Participants’ recognition scores for own-race Caucasian and other-race Asian faces in Experiment 2 when different photographs and facial poses were used across the familiarization and test phases of the recognition task.

The two-way interaction between stimulus face race and stimulus face pose was also significant, F(1, 65) = 5.87, p < .05, ηp2 = .08. Although participants showed comparable recognition of other-race Asian faces regardless of face pose during familiarization/test, recognition of own-race Caucasian faces was better when familiarized in a three-quarter pose and tested in a frontal pose (M = 92.65, SD = 8.82) than when familiarized in a frontal pose and tested in a three-quarter pose (M = 87.87, SD = 10.02).

There was also a significant two-way interaction between stimulus face pose and participant age, F(2, 65) = 4.65, p < .05, ηp2 = .13. The youngest and oldest participant age groups showed comparable overall face recognition (i.e., collapsed across stimulus face race) regardless of face pose across familiarization and test. However, 7- to 8-year-olds were better in their face recognition when familiarized with faces in a three-quarter pose and tested in a frontal pose (M = 89.17, SD = 5.10) than when familiarized with faces in a frontal pose and tested in a three-quarter pose (M = 84.50, SD = 5.31).

Although the above analyses show that children’s recognition of own- and other-race faces and the ORE is determined by facial identity processing, performance in Experiments 1 and 2 was additionally compared to ascertain whether own- and other-race face recognition is also influenced by photographic processing and view-dependent matching of images. As expected, participants in Experiment 1 who were shown the same photograph and the same stimulus pose across familiarization and test had significantly higher overall face recognition scores relative to participants in Experiment 2 who were shown different photographs and stimulus poses across familiarization and test, F(1, 135) = 56.10, p < .001, ηp2 = .29. Independent-samples t tests showed a significant decrement in recognition scores from Experiment 1 to Experiment 2 for both own-race Caucasian faces and other-race Asian faces (p values < .001, see Figure 4). However, a significant interaction between stimulus race and experimental task, F(1, 135) = 16.31, p < .001, ηp2 = .11, suggested that the decrement in recognition was more pronounced for other-race faces than for own-race faces.

Figure 4.

....

**Challenge**
Carry on writing the excerpt on children's recognition of own- and other-race faces, starting from its last line. The items that come after this text are taken from a separate, unrelated source.

**Given entries**

....

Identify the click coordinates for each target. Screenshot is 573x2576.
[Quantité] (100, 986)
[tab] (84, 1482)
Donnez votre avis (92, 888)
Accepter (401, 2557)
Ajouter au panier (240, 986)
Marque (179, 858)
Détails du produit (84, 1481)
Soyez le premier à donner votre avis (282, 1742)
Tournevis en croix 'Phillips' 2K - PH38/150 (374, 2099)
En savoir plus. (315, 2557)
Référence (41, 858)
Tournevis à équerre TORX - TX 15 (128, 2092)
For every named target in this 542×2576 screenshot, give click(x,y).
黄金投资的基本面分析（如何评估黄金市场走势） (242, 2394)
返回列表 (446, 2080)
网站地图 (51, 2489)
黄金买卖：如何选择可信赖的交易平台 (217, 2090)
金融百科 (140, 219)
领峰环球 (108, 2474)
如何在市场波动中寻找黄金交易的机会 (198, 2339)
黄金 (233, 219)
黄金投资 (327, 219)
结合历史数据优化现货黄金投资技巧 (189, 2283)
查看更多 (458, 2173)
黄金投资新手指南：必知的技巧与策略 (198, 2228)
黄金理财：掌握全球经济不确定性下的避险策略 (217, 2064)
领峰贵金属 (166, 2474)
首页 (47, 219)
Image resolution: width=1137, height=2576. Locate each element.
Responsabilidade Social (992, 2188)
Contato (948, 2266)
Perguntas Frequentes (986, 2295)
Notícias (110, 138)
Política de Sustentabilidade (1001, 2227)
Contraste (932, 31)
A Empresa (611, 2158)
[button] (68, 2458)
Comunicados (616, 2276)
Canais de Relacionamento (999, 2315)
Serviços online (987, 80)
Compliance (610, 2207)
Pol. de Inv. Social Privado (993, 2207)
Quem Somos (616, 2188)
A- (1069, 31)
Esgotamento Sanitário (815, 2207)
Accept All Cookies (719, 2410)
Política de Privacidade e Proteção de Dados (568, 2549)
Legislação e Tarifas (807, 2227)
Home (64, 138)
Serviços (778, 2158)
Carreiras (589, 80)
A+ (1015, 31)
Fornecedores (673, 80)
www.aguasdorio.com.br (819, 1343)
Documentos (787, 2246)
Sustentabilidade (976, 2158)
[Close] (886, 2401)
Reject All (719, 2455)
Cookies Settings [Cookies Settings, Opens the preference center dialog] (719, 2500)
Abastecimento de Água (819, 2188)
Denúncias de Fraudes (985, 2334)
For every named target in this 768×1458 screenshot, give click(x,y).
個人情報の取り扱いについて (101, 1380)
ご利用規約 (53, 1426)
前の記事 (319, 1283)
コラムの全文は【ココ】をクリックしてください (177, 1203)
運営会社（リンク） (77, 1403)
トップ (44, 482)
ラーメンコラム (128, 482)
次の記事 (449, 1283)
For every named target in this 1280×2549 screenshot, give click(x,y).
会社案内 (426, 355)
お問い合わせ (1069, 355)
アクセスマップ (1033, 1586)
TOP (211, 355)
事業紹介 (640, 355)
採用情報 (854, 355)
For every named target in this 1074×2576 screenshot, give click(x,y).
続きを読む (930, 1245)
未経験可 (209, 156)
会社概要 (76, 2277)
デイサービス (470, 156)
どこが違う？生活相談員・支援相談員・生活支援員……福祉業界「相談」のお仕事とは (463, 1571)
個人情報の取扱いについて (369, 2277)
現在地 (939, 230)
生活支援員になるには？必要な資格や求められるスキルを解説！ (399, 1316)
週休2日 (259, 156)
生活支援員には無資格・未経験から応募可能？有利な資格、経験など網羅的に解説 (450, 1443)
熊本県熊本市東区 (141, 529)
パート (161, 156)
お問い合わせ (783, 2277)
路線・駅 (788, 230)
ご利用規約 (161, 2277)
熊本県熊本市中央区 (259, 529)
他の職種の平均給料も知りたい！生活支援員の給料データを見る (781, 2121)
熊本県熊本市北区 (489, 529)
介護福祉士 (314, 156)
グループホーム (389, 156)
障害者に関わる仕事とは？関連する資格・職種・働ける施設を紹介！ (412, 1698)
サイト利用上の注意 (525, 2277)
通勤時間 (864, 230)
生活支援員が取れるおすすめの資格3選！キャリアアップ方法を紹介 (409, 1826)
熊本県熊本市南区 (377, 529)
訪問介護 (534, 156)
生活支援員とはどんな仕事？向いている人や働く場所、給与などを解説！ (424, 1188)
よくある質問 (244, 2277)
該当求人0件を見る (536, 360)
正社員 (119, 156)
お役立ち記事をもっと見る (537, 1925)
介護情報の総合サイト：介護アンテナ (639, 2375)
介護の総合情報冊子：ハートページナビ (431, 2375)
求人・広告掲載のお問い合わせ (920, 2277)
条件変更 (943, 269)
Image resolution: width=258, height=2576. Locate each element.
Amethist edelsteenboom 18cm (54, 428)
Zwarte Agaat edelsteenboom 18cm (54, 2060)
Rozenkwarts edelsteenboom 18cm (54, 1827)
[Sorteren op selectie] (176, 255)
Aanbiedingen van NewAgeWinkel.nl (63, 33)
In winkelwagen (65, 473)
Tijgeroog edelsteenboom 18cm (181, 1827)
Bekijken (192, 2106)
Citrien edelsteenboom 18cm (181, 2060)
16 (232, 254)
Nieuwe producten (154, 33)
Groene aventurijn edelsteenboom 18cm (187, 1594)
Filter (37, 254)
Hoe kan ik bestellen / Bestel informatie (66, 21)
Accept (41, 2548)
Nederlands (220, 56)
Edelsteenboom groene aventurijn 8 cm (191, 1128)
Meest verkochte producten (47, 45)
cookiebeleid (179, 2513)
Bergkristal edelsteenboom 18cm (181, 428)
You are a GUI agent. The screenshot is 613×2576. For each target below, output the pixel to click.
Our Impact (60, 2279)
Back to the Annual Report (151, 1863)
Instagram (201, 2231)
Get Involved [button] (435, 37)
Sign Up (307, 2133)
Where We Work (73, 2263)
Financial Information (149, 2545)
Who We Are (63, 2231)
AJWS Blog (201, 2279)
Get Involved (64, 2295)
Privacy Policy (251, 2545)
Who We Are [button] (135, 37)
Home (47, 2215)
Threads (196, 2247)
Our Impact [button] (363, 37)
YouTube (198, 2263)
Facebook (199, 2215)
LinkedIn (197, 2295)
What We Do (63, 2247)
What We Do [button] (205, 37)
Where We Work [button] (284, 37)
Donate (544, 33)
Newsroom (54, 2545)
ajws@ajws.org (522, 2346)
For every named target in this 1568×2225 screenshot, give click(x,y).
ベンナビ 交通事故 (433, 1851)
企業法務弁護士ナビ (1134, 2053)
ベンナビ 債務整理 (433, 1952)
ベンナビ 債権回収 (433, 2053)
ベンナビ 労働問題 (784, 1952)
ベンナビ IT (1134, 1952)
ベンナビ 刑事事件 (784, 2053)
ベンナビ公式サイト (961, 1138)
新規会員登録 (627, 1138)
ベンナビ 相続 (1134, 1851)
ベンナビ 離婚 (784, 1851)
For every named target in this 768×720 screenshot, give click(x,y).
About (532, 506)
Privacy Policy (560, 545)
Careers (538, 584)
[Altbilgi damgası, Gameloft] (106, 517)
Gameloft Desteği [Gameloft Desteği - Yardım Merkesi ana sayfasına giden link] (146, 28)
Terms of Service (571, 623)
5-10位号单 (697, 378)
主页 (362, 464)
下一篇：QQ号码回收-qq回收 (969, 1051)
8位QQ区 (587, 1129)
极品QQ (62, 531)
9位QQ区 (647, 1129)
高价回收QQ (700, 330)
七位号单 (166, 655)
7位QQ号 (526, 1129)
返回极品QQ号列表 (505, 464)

....

**Exercise answer**
Figure 4

Participants’ recognition scores for own-race Caucasian and other-race Asian faces in Experiment 1 and 2.

Discussion

The results from Experiment 2 indicate that despite a change in the stimulus pose across familiarization and test, children showed identity recognition of Caucasian and Asian faces at above chance levels. In Experiment 2, children from all age groups also showed an ORE derived from measures of own- and other-race face identity recognition with minimal influence of photographic processing and view-dependent matching of images. Similar to the results from Experiment 1, and similar to previous findings of the ORE in 3- to 5-year-olds (Goodman et al., 2007; Sangrigoli & de Schonen, 2004b), the ORE in face identity recognition in the present study was found even in the youngest age group of 5- to 6-year-old children.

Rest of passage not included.